- **TRECHO APRESENTADO**
|---|
Relatório aponta cenário de retrocessos na implementação dos ODS no Brasil

A quarta edição do Relatório Luz da Sociedade Civil sobre a Agenda 2030 no Brasil, lançado no dia 31 de julho, durante reunião virtual da Frente Parlamentar Mista de Apoio aos Objetivos de Desenvolvimento Sustentável, traz informações preocupantes e indica retrocessos em todas as áreas, ainda antes da chegada da pandemia de Covid-19 ao Brasil.

De acordo com o documento, “as metas e indicadores analisados trazem luz à preocupação uníssona do Grupo de Trabalho da Sociedade Civil para a Agenda 2030 e parceiros com os rumos evidentemente contrários do país à Agenda 2030”.

Produzida pelo Grupo de Trabalho da Sociedade Civil para a Agenda 2030 (GTSC A2030), a publicação monitora a implementação dos Objetivos de Desenvolvimento Sustentável (ODS) no país. A coalizão reúne 51 organizações da sociedade civil, movimentos sociais, fóruns, redes, universidades, fundações e federações brasileiras.
|---|
- **MATERIAL EXTRAÍDO**
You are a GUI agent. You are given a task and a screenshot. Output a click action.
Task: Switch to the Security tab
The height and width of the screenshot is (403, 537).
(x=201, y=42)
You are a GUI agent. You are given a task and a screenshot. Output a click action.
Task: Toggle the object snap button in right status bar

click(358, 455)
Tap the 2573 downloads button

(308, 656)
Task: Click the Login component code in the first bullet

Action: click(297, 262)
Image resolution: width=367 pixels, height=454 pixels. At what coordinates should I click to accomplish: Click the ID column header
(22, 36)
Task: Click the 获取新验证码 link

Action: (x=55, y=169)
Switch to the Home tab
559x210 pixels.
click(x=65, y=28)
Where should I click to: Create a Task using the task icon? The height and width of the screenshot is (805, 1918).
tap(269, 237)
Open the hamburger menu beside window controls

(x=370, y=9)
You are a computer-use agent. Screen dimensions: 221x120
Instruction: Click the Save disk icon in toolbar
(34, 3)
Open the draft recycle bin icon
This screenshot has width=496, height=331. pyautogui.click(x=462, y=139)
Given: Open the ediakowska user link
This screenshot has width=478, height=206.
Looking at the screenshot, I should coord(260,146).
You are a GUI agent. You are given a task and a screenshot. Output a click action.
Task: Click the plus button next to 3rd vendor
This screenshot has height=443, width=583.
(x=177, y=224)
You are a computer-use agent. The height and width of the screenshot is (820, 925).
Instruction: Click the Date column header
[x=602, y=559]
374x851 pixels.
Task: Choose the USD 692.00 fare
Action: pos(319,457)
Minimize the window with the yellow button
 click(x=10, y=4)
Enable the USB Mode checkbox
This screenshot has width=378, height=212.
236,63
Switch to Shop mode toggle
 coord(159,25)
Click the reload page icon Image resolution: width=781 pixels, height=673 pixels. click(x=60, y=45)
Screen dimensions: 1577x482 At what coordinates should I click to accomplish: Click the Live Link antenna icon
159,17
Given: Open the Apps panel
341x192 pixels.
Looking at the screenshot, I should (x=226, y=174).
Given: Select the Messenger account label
|---|
- **TAREFAS E EXERCÍCIOS**
1. Segundo o texto sobre o Relatório Luz, que tipos de entidade a coalizão GTSC A2030 reúne? Liste todos.
2. De acordo com o texto sobre o Relatório Luz, em que data foi lançada a quarta edição do relatório?
3. Por favor, transcreva um trecho do texto sobre o Relatório Luz: comece nas palavras "De acordo com" e pare depois de "e federações brasileiras.".

- **RESPOSTAS POR TAREFA**
1. Organizações da sociedade civil, movimentos sociais, fóruns, redes, universidades, fundações e federações brasileiras.

2. Em 31 de julho.

3.
De acordo com o documento, “as metas e indicadores analisados trazem luz à preocupação uníssona do Grupo de Trabalho da Sociedade Civil para a Agenda 2030 e parceiros com os rumos evidentemente contrários do país à Agenda 2030”.

Produzida pelo Grupo de Trabalho da Sociedade Civil para a Agenda 2030 (GTSC A2030), a publicação monitora a implementação dos Objetivos de Desenvolvimento Sustentável (ODS) no país. A coalizão reúne 51 organizações da sociedade civil, movimentos sociais, fóruns, redes, universidades, fundações e federações brasileiras.